[lbo-talk] another TP poll: still whiter, righter, more

Chuck Grimes cgrimes at rawbw.com
Thu Apr 15 22:07:03 PDT 2010


``In 1960 and for years thereafter, right-wingers would hand their conservative but confused friends copies of Conscience of A Conservative. It was a clear and uncompromising summation of how (what was then a far-) rightist understood the political world..'' SA

-------

I've got two very old books on Marxism. They came from local library discards. They are both well thumped through. So I take that to mean that back in the Thirties there were a lot of books around that did what you note above about the conservatives.

Howard Zinn's People's History of the United States looks like something very useful for this purpose. I was reading a little of it on line. The basic point (I think) is that people make history, not just the fat cats and big wigs.

``... zip down to the real virginia and come to one of our lecture series. or guest teach a course, 2hrs every sat for a month...'' shag

So, thinking about this, maybe build a course around Zinn's book, and show how people make history to better their conditions. It's a pretty simple story, it is a great positive message, and it is something that seems possible.

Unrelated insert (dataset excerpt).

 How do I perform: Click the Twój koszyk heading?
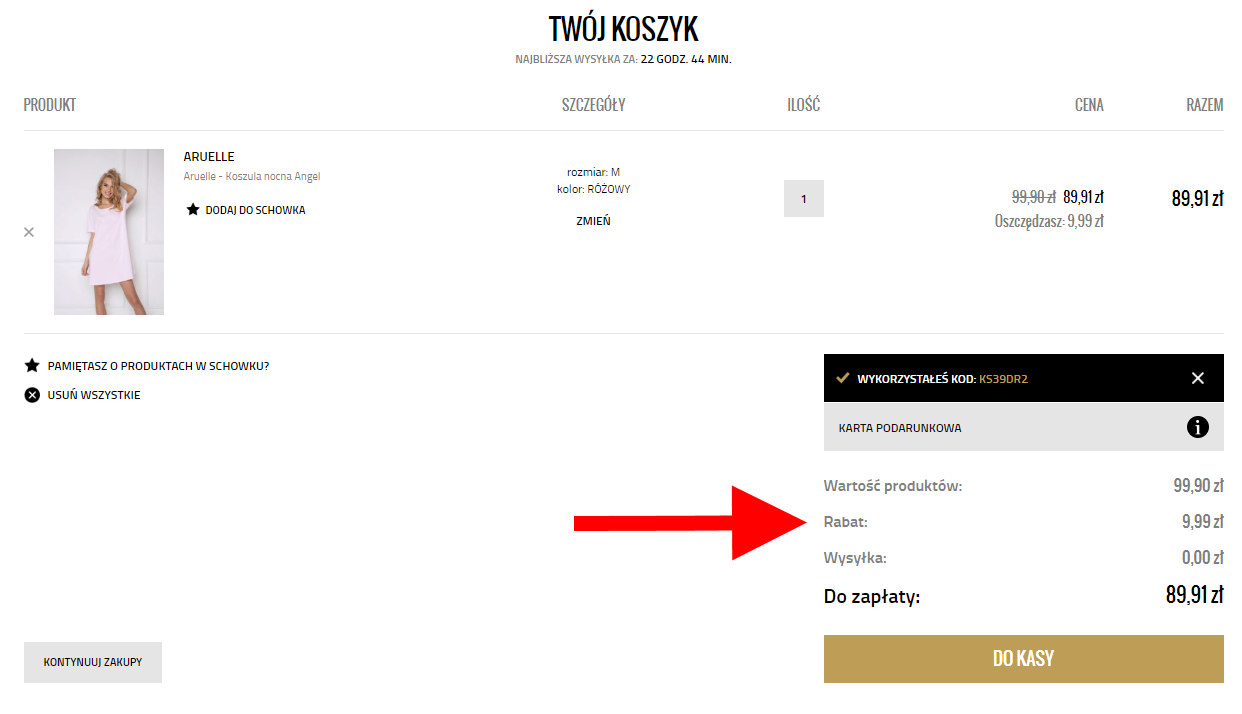tap(623, 27)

Also, what I found in causal `organizing' that local history is even more compelling. The Studs Terkel thing. Did you know, your great grandmother, led a march of women, the mothers, wives, and daughters on coal company meeting to ... It makes the little guy autobiography the central force of events---and that is pretty much the point. Get your head right, these guys are fucking you.

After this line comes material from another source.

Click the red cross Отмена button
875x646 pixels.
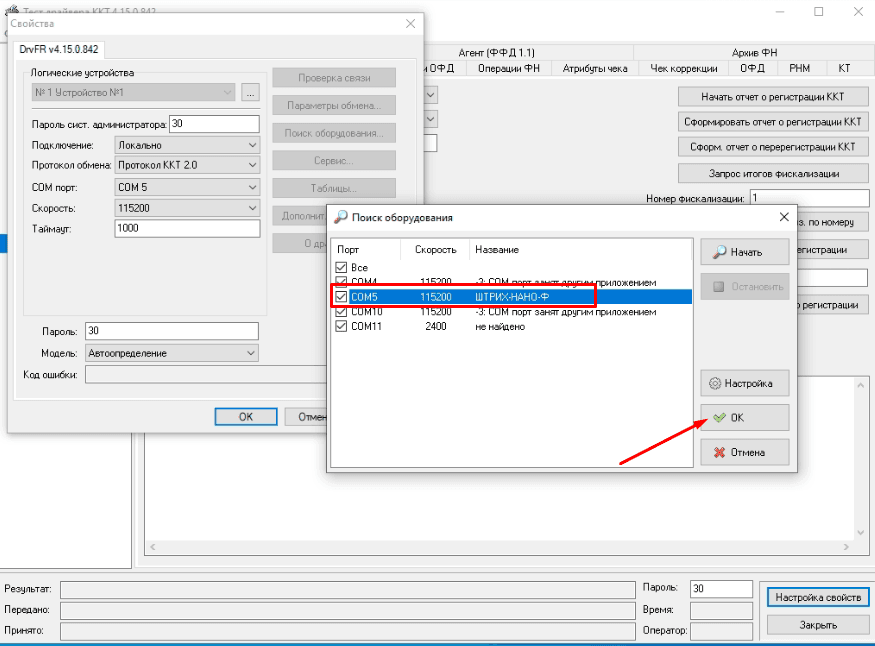[x=744, y=452]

Here is a Studs interview worth watching for a general plan for a working class reading and discussion group. (Go through it. He starts to address working class fascism around 19:50/mins.) You don't have to sound like Studs, to be Studs. (Notice his red socks and pink shirt.) You just listen to the way he thinks and you get the idea. This really ain't like rocket science. You call on people to take up their (left) heritage.

http://www.youtube.com/watch?v=QmDUwlseN4M

Below is a link to David Harvey. It makes the link between a local political geographical story and issues with a global matrix:

http://www.youtube.com/watch?v=QmDUwlseN4M

Both of these interviews are at a higher level than most people are likely to follow, but they are also close enough to material conditions people recognize, that they can be translated into a street level understanding of the world.